Translate this sentence from the thesis abstract below into Spanish: "Furthermore, a sustainable, single-enzyme methodology for the oxidation of primary alcohols to carboxylic acids was developed, utilizing acetone as a sacrificial substrate for cofactor regeneration."

#### Provided text ####

Expanding the biocatalytic toolbox: Novel reactivities and engineering of dehydrogenases Applications in the synthesis of carboxylic acids derivatives and the chemo-enzymatic construction of APIs

This thesis explores the versatile application of oxidoreductases, specifically alcohol dehydrogenases (ADHs), to expand the biocatalytic toolbox through novel methodologies and chemoenzymatic cascades. The research is divided into two primary trajectories: uncovering non-natural enzyme reactivity and integrating known biocatalysts into multi-step synthesis.
The first part investigates ADHs for unconventional transformations. Beyond the traditional reduction of ketones—highlighted by the characterization of two rare, anti-Prelog selective NAD-dependent ADHs, this work establishes ADHs as potent oxidative catalysts. By manipulating reaction environments and employing site-directed mutagenesis, new synthetic pathways were developed for the production of amides, thioesters, and esters from alcohols, amines, and thiols. Furthermore, a sustainable, single-enzyme methodology for the oxidation of primary alcohols to carboxylic acids was developed, utilizing acetone as a sacrificial substrate for cofactor regeneration. The oxidative potential of ADHs was further demonstrated in a continuous flow system using immobilized enzymes on glass beads to achieve selective esterification.
The second part focuses on complex molecule synthesis via integrated catalysis. This includes an enantioselective chemoenzymatic cascade combining transaminases with organocatalysis, and the design of chimeric enzymes fused with formate dehydrogenase for streamlined cofactor regeneration in flow reactors. Finally, a nine-step retrosynthetic analysis of the antihypertensive API dilevalol is presented, combining eight enzymes with chemocatalytic steps.
Collectively, these findings demonstrate that the catalytic plasticity of ADHs, enhanced by protein engineering and flow chemistry, provides green and efficient alternatives to traditional synthetic organic chemistry.

#### Listed records ####

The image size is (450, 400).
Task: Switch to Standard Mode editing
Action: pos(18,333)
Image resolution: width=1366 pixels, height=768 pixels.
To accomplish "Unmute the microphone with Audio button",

####
#### Listed records ####

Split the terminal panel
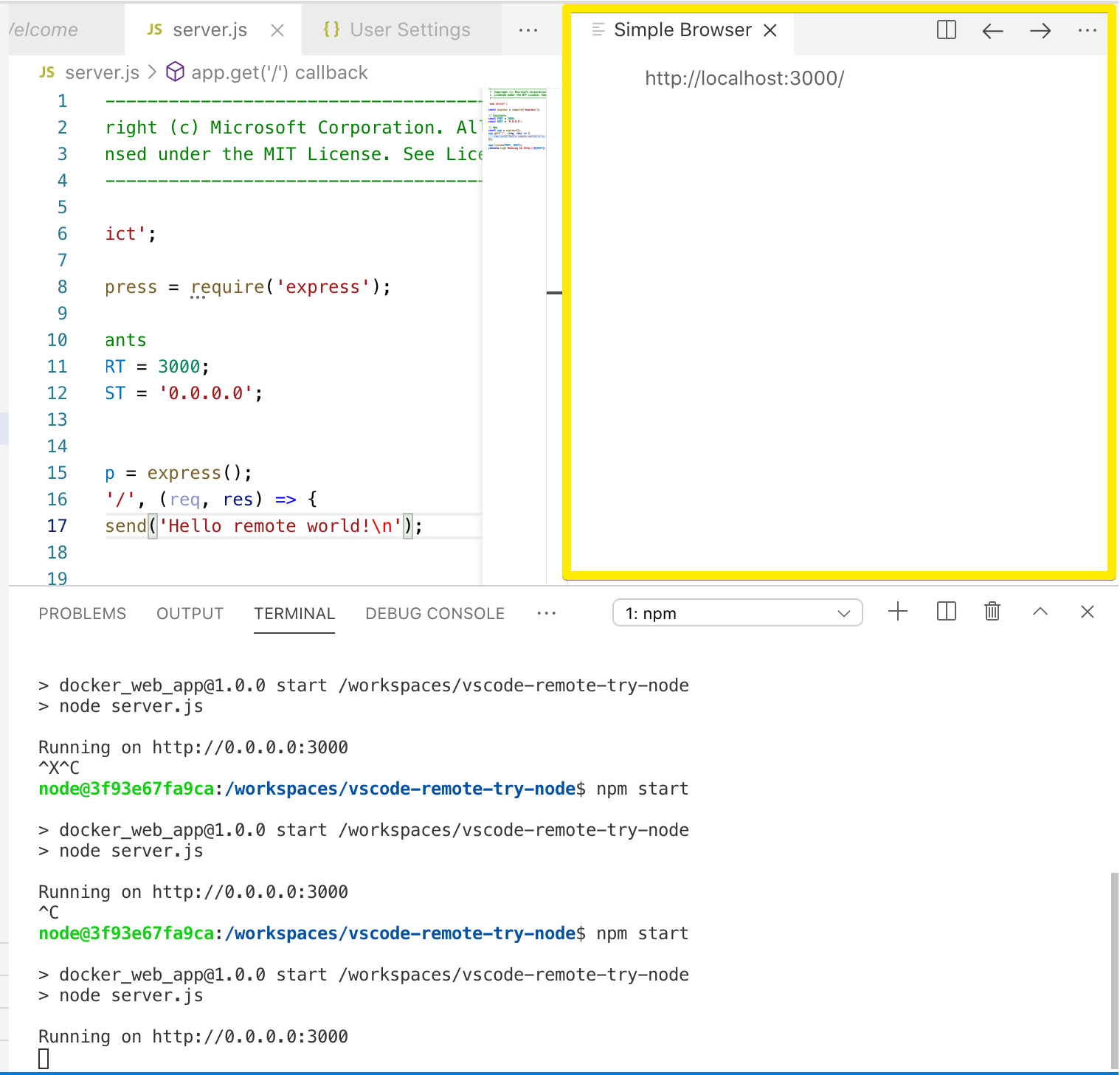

####

### [The answer]
Además, se desarrolló una metodología sostenible basada en una sola enzima para la oxidación de alcoholes primarios a ácidos carboxílicos, utilizando acetona como sustrato de sacrificio para la regeneración del cofactor.